Ryana y Sorak fueron a guardar sus armas y luego descendieron juntos hasta las puertas, en dirección al estanque. No muy lejos de la entrada al convento, un fino arroyo se alzaba de debajo de las montañas para caer en una cascada que formaba un estanque alrededor de su base. A medida que se acercaban, Ryana y Sorak pudieron oír los gritos satisfechos de sus compañeras al entrar en contacto con las vigorizantes aguas heladas de la pequeña laguna.

– Vayamos por aquí -sugirió Ryana, indicando a Sorak que descendiera por un sendero que se desviaba del estanque, en dirección a un punto situado más abajo, donde el agua fluía en forma de riachuelo sobre algunos peñascos-. No tengo ganas de chapotear y pelear con las otras. Sólo deseo tumbarme de espaldas y dejar que las aguas me envuelvan.

– Buena idea -asintió él-. Tampoco yo tengo fuerzas para juguetear. Me duele todo el cuerpo; Tamura me ha dejado agotado.

– No más de lo que la has agotado tú a ella -repuso Ryana con una sonrisa-. Me sentí tan orgullosa de ti cuando dijo que eras el mejor alumno que jamás había tenido a…

– Dijo que los dos éramos los mejores alumnos que jamás había tenido -la corrigió Sorak-. ¿Realmente querías devolverle todos mis morados?

– Y también los míos -dijo Ryana con una sonrisa-. Pero realmente pensaba que te había elegido para maltratarte porque eras hombre. Siempre creí que no le gustaba tu presencia entre nosotras; ahora sé que estaba equivocada, claro.

– Sin embargo, sí que había algunas que no deseaban mi presencia aquí, al menos al principio -comentó Sorak.

– Lo sé, lo recuerdo; pero demostraste que se equivocaban y te ganaste su afecto.

– Jamás habría podido hacerlo sin ti -repuso él.

– Hacemos un buen equipo -apuntó ella.

Sorak no respondió, y Ryana volvió a sentirse de repente inundada por la incerteza incertidumbre.

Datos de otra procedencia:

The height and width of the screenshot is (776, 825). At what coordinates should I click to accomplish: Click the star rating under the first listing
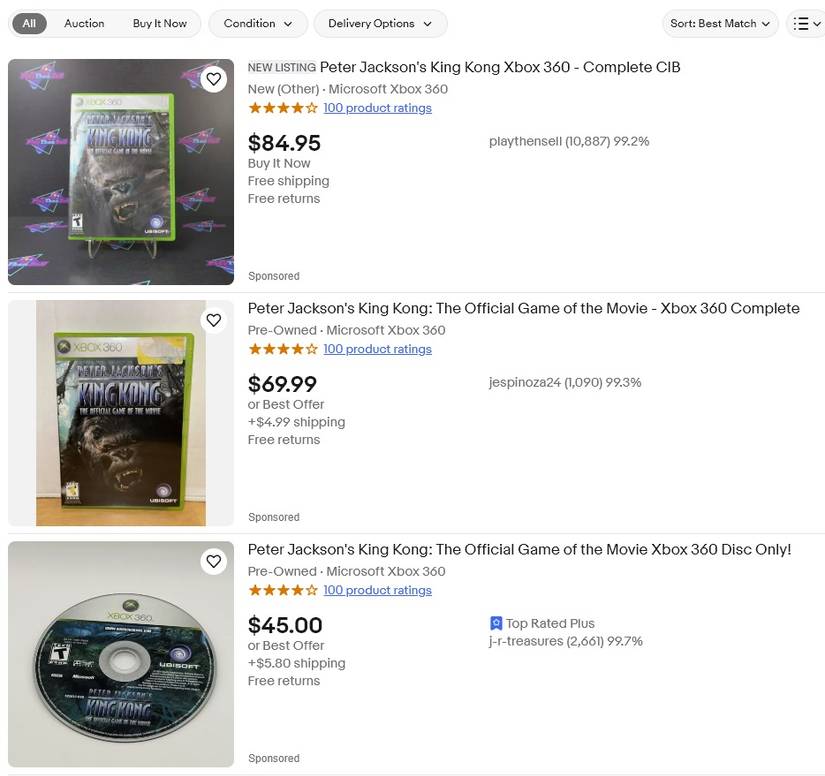coord(283,107)
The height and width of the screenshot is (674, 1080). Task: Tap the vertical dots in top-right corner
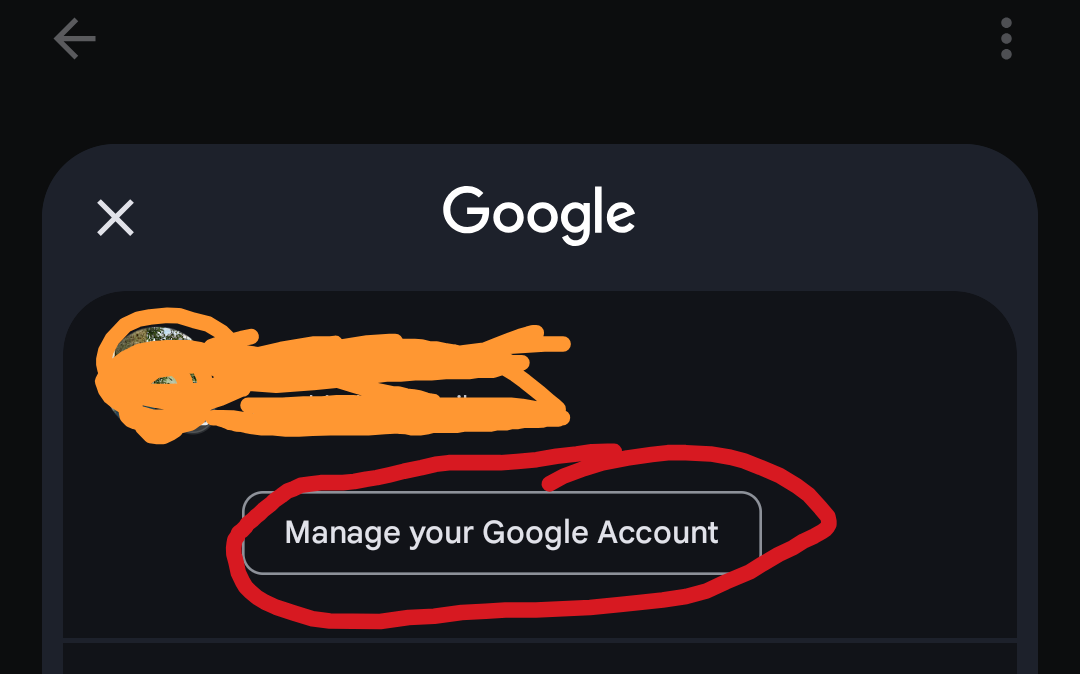(x=1006, y=39)
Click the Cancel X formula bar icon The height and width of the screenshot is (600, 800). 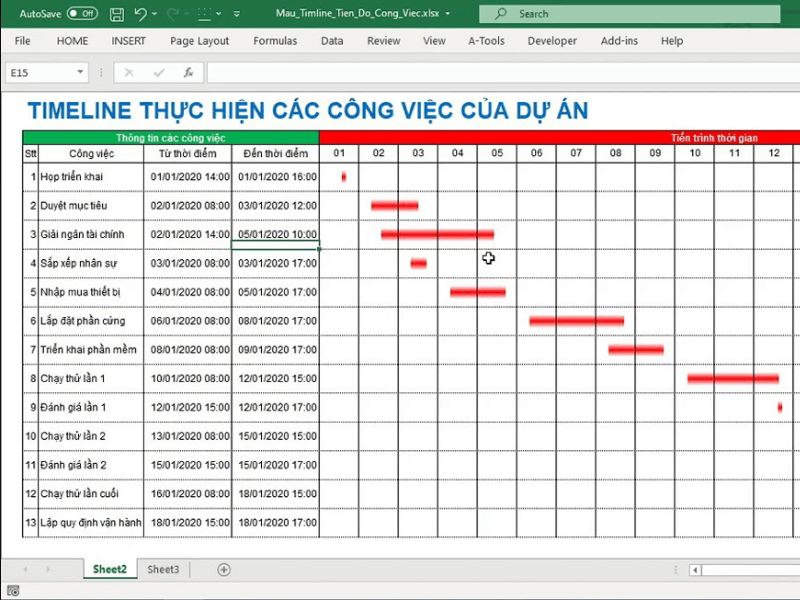(x=129, y=73)
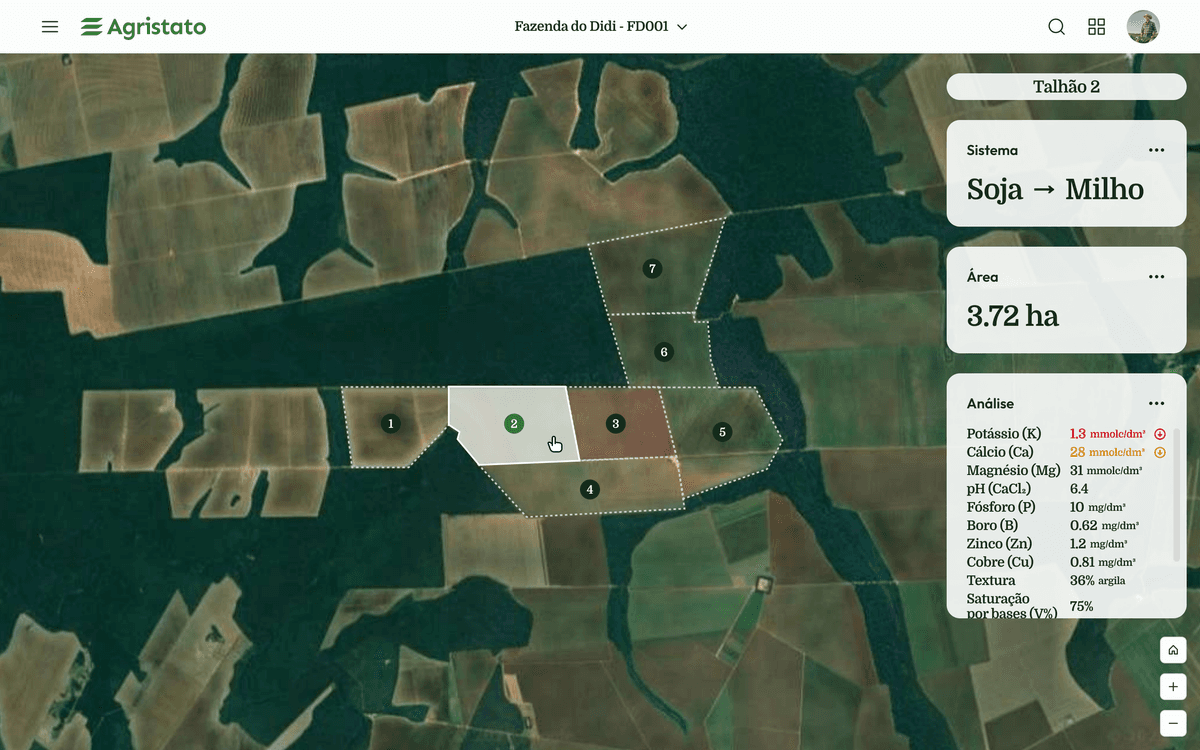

Anduvieron un rato en silencio, hasta llegar a la orilla. Sorak se introdujo directamente en el agua, sin molestarse en sacarse los mocasines ni los calzones de cuero. Se tumbó de espaldas sobre una gran roca plana y colocó la cabeza en el agua para empapar sus cabellos.

– ¡Ahhh, esto es estupendo! -exclamó.

Ryana lo observó unos instantes; luego se quitó la túnica, desató sus mocasines y soltó la cinta de cuero que sujetaba hacia atrás su larga melena blanca. Ella y Sorak se habían visto desnudos el uno al otro infinidad de veces, pero de repente sintió timidez. Vadeó fuera del agua y se acomodó junto a él sobre la roca. El joven se apartó un poco para dejarle sitio. Ahora era el momento, se dijo ella. Si no se lo preguntaba ahora, no sabía cuándo volvería a reunir el valor para hacerlo.

– Sorak…, hay algo que hace tiempo quiero preguntarte -empezó vacilante pues no estaba muy segura de cómo expresarlo en palabras. Era la primera vez en su vida que se sentía violenta expresando sus sentimientos.